**Problem description**
Restate word for word the lines of the entries below, starting with the line that holds "Collapse the 余量" and ending with the line that holds "Screen dimensions: 649x483", and no others.

Saved entries
# # #

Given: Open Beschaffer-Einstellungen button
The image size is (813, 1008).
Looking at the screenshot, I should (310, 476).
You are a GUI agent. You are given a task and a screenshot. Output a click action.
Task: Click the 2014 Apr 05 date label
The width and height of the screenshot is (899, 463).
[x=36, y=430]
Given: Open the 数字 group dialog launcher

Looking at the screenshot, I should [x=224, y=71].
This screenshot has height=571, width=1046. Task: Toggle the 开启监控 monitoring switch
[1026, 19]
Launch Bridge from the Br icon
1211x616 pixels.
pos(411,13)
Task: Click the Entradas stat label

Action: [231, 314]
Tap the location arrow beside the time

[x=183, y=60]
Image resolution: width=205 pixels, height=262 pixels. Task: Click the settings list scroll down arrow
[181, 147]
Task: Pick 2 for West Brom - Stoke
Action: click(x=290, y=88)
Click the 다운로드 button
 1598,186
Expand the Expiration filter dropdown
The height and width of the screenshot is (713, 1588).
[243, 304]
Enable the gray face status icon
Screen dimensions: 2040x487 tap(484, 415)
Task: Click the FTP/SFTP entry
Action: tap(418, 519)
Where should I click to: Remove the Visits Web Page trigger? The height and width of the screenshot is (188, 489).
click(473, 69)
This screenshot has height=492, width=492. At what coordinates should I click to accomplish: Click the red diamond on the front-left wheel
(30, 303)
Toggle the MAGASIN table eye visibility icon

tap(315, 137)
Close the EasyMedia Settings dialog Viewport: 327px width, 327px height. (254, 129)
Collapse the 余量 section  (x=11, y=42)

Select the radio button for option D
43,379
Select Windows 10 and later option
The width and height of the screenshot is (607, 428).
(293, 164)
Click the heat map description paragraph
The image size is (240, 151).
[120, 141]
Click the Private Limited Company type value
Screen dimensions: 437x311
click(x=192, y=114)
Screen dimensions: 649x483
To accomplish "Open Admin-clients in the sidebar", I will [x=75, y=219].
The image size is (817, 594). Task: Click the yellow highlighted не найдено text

# # #

**Answer to this exercise**
Collapse the 余量 section  (x=11, y=42)

Select the radio button for option D
43,379
Select Windows 10 and later option
The width and height of the screenshot is (607, 428).
(293, 164)
Click the heat map description paragraph
The image size is (240, 151).
[120, 141]
Click the Private Limited Company type value
Screen dimensions: 437x311
click(x=192, y=114)
Screen dimensions: 649x483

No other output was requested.